Mężczyzna zadzwonił pod numer 112 i poinformował, że w terminalu radomskiego lotnisku została podłożona bomba.
Telefon, który okazał się fałszywy, został wykonany w poniedziałek. Już następnego dnia sprawcę zatrzymała policja. Okazał się nim 32-letni mieszkaniec Starachowic.

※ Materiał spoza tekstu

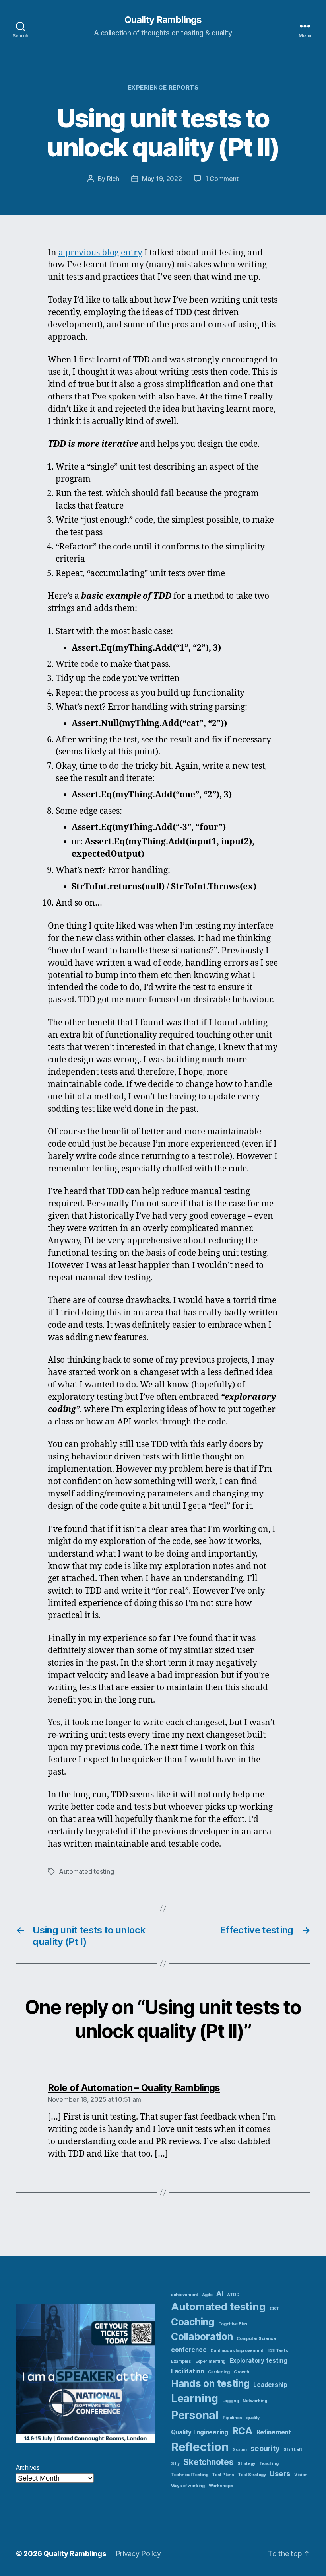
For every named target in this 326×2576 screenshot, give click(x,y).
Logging (230, 2400)
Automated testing (86, 1871)
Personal (195, 2415)
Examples (181, 2361)
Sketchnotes (208, 2462)
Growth (241, 2372)
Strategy (246, 2463)
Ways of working (188, 2485)
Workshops (221, 2485)
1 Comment (222, 179)
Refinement (273, 2432)
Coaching (192, 2322)
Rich (113, 179)
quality (253, 2417)
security (264, 2448)
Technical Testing (189, 2474)
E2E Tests (277, 2350)
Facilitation (187, 2371)
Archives (28, 2467)
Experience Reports (163, 87)
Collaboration (202, 2336)
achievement (184, 2294)
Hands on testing (210, 2383)
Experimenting (210, 2361)
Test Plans (223, 2474)
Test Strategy (252, 2474)
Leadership (270, 2385)
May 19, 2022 (162, 179)
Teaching (269, 2463)
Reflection (200, 2447)
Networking (255, 2400)
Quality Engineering (199, 2432)
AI (219, 2293)
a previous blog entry (100, 252)
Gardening (219, 2372)
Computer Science (256, 2338)
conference (188, 2350)
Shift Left (292, 2449)
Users (280, 2473)
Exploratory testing (258, 2360)
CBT (274, 2308)
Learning (194, 2398)
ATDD (233, 2294)
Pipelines (233, 2417)
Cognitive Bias (233, 2324)
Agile (207, 2294)
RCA (242, 2431)
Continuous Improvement (236, 2350)
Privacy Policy (138, 2553)
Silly (175, 2463)
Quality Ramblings (162, 20)
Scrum (240, 2449)
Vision (300, 2474)
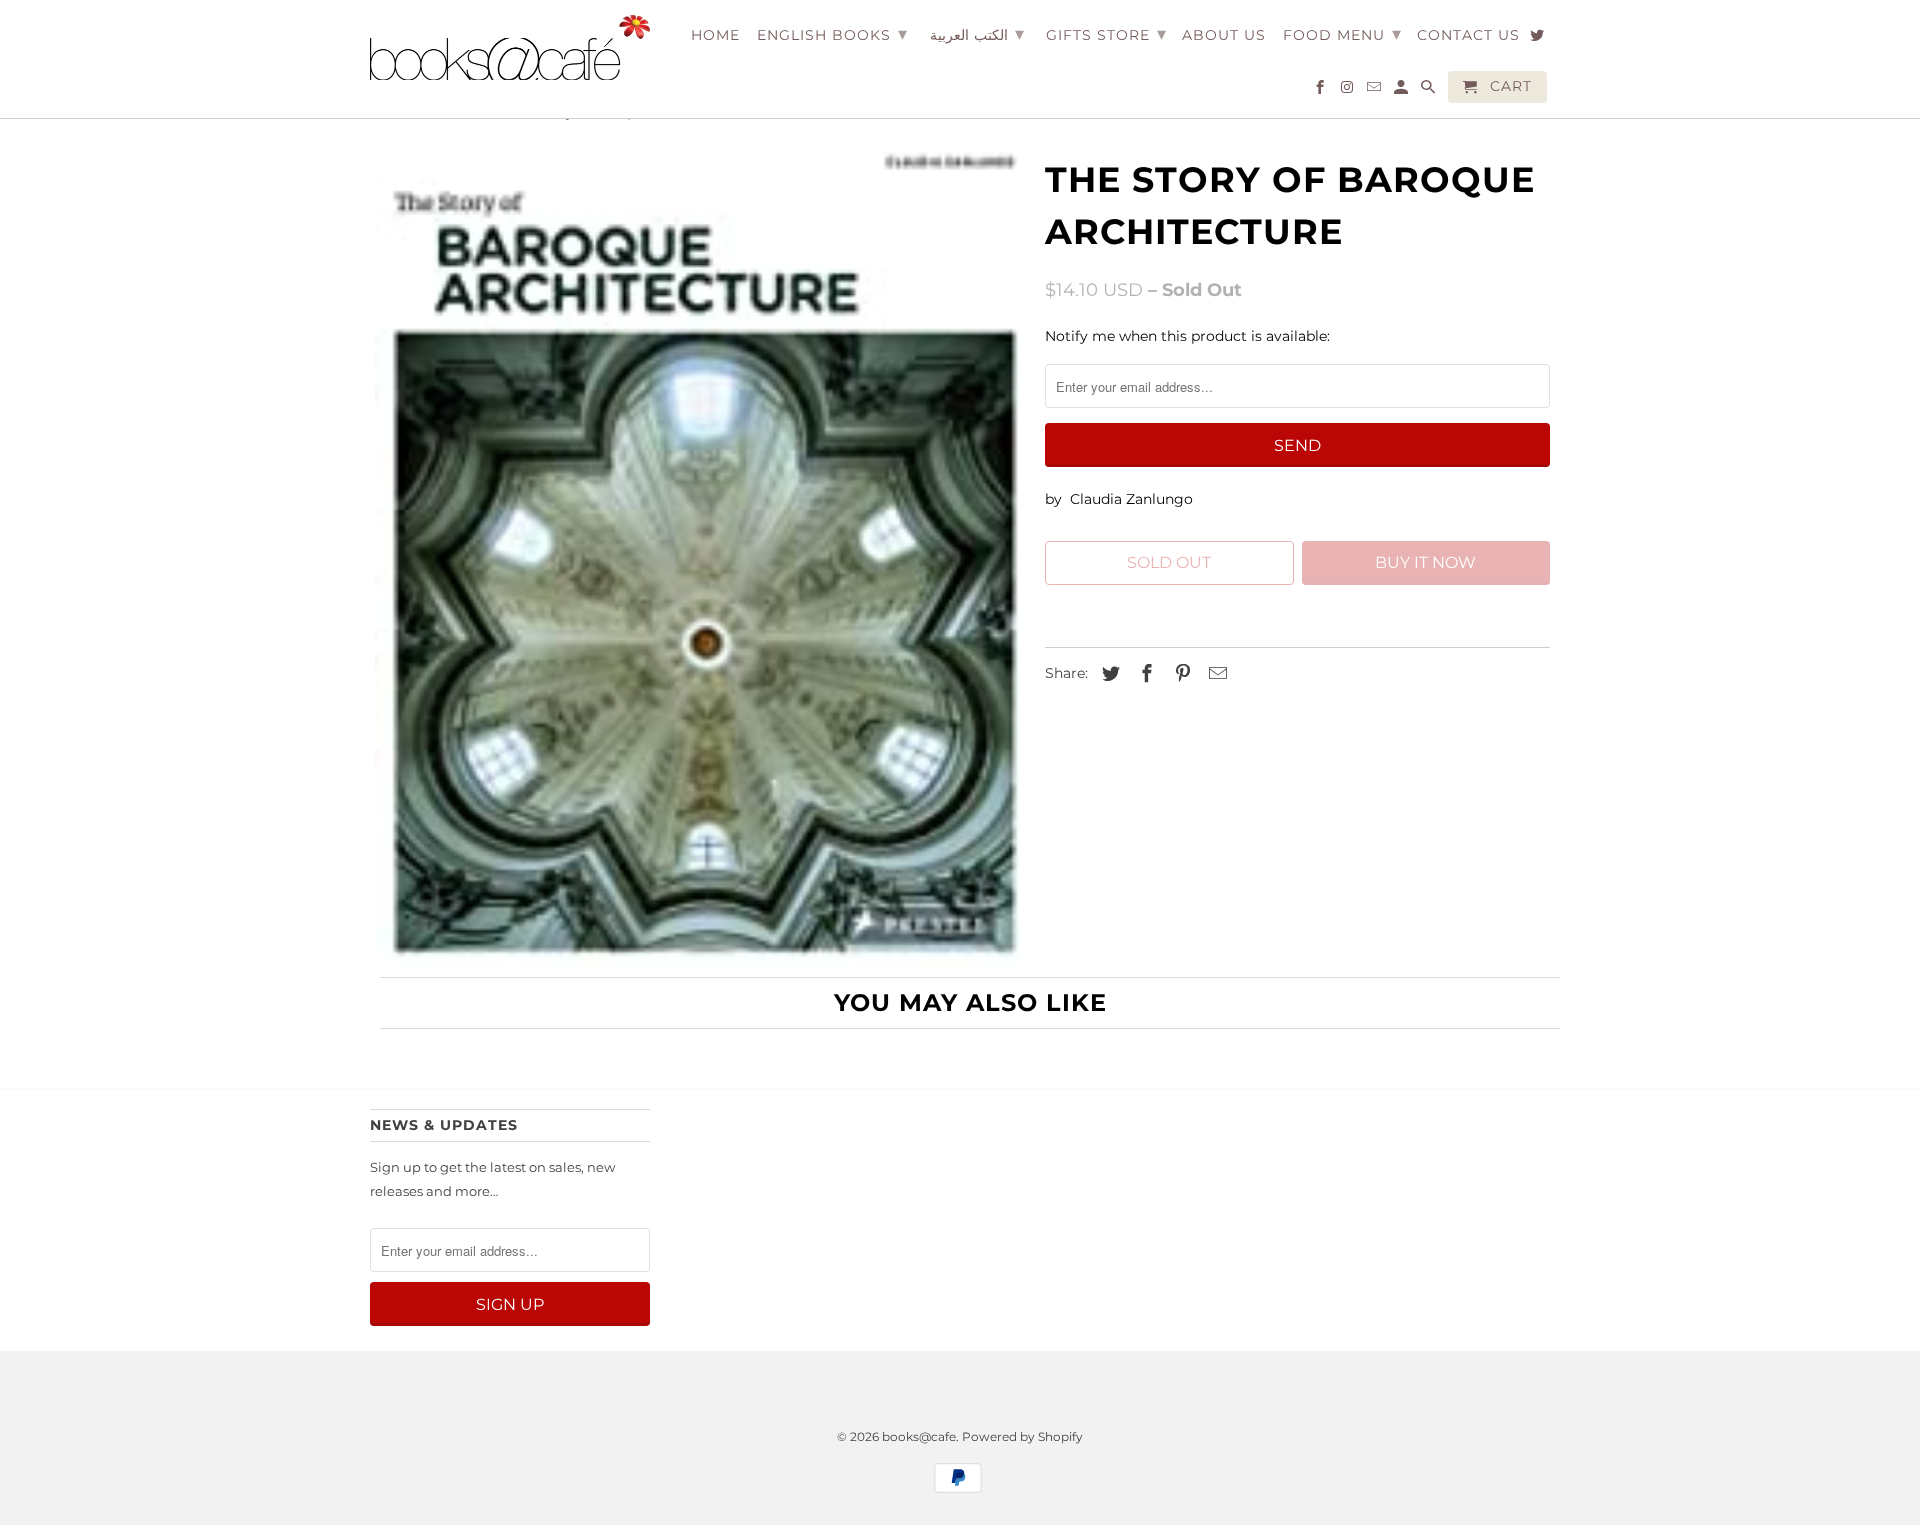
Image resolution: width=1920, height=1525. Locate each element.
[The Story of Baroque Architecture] (697, 559)
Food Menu (1342, 34)
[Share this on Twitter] (1108, 674)
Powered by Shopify (1022, 1436)
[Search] (1429, 91)
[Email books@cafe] (1375, 91)
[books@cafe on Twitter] (1538, 39)
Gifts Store (1106, 34)
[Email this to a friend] (1215, 674)
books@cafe (919, 1436)
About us (1224, 35)
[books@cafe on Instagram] (1348, 91)
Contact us (1468, 35)
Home (715, 35)
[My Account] (1402, 91)
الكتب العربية (977, 34)
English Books (832, 34)
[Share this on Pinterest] (1180, 674)
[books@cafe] (510, 47)
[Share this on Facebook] (1144, 674)
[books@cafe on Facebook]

Po otrzymaniu informacji o podłożonej bombie policjanci przystąpili do działania. - Zabezpieczyli natychmiast teren, a policyjni fachowcy dokładnie sprawdzili budynek pod względem pirotechnicznym. Zaangażowani w działania funkcjonariusze podczas przeszukania nie znaleźli żadnego ładunku. Jednocześnie z czynnościami sprawdzającymi na miejscu policjanci rozpoczęli namierzanie osoby, która przekazała informację o podłożeniu materiałów wybuchowych. Funkcjonariusze ustalili autora tego telefonu i zatrzymali 32-letniego mężczyznę. To mieszkaniec Starachowic, który po zatrzymaniu przez starachowickich policjantów został przewieziony do Komendy Miejskiej Policji w Radomiu. W chwili zatrzymania był nietrzeźwy. Badanie alkomatem wykazało prawie 2 promile alkoholu w organizmie. Nieodpowiedzialny 32-latek trafił do policyjnej celi, a po wytrzeźwieniu zostanie przesłuchany. Przypominamy, że kto wiedząc, że zagrożenie nie istnieje, zawiadamia o zdarzeniu, które zagraża życiu lub zdrowiu wielu osób, podlega karze pozbawienia wolności od 6 miesięcy do lat 8 - informuje Justyna Leszczyńska z Komendy Miejskiej Policji w Radomiu.